Drawings and Videos by Julia Oldham
Julia Oldham is a video artist living and working in Brooklyn, NY. In her work she investigates science and nature through performance; she has made many pieces focused on the behaviors of insects and is currently working on a series of videos examining historical physics experiments. Recent exhibitions include solo shows at Art in General in New York, NY; The Museum of Contemporary Art in Chicago, IL; and Espaço3 in Lisbon, Portugal. Her videos have been included in recent screenings at the Dia Foundation at the Hispanic Society in New York, NY and the Smithsonian Hirshhorn Museum in Washington, DC. Oldham’s work has been supported by the City of Chicago Department of Cultural Affairs; Artadia, the Fund for Art and Dialogue; Art in General in New York; and Blue Mountain Center. She received her MFA from the University of Chicago in 2005.
During her residency at Bernheim Arboretum and Research Forest (www.bernheim.org) in April and May 2010, Julia Oldham will explore the intersection of human projects and natural processes through a series of experiments and performances that will take place in front of her video camera.
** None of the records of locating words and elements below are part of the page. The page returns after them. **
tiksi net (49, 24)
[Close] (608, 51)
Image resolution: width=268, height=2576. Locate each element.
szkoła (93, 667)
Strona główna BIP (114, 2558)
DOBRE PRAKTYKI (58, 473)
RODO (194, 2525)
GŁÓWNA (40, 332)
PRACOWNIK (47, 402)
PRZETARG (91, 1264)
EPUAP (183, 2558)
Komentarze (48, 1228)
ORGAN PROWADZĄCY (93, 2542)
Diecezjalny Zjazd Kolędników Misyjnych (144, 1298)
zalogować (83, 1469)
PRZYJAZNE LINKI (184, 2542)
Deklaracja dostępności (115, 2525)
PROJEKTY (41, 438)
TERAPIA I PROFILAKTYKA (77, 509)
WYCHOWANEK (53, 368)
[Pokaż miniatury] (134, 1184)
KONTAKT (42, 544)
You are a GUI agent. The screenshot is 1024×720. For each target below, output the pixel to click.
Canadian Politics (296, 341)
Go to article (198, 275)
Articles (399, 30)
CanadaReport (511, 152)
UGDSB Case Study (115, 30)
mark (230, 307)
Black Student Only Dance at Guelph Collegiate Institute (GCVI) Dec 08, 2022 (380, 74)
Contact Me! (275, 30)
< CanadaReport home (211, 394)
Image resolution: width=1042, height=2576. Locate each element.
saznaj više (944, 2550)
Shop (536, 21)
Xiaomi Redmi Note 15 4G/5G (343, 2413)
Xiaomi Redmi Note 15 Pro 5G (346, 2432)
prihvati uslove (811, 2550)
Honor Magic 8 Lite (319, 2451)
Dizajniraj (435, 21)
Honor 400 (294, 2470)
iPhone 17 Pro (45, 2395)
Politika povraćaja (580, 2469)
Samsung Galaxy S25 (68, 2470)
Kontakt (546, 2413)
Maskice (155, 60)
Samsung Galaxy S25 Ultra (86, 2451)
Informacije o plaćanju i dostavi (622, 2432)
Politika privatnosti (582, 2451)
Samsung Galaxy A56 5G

She is particularly interested in the controlled prairie burns that take place in the spring, and the Wilson Creek Project in which a creek was relocated to increase biodiversity. Visit the artist’s website at www.juliaoldham.com for more information about her previous works.
October 29 – December 30 / Reception: Friday, October 29, 6:00 – 8:00 p.m.
Phoenix Rising: Artwork by Susan Gorsen
Louisville artist Susan Gorsen has been exhibiting vividly colored abstract drawings for nearly three decades. She works mainly in oil pastel crayons and, due to the vivid jewel tones she uses, she has been described as “a person in love with color.” In 2004 degenerative osteo-arthritis in both shoulders made it impossible for Ms. Gorsen to continue her quarter-century studio practice. After having bi-lateral shoulder replacement surgery in 2007 she was determined to resume her artwork and, as of January 2009, she is back working full-time in her studio. An apt comparison to her return to her studio after believing her art career to have ended is the metaphor of the phoenix rising again from its ashes. “I want to demonstrate how the inherent creative spirit cannot be snuffed out by medical challenges, despite years of being unable to work and additional years trying to relearn everything I was once able to do on autopilot,” says Gorsen. This exhibition will highlight both works of art that Gorsen created before her surgery and works that she has created since returning to her studio. “I want to demonstrate the changes that have occurred and show how such things are true creative catalysts. I find it fascinating as an observer of my own efforts to note the extent of changes in the work both in terms of composition and motion as well as the flow of imagery and shapes that appear to have been somehow deconstructed (like my shoulders) and are now simply floating in suspended animation.”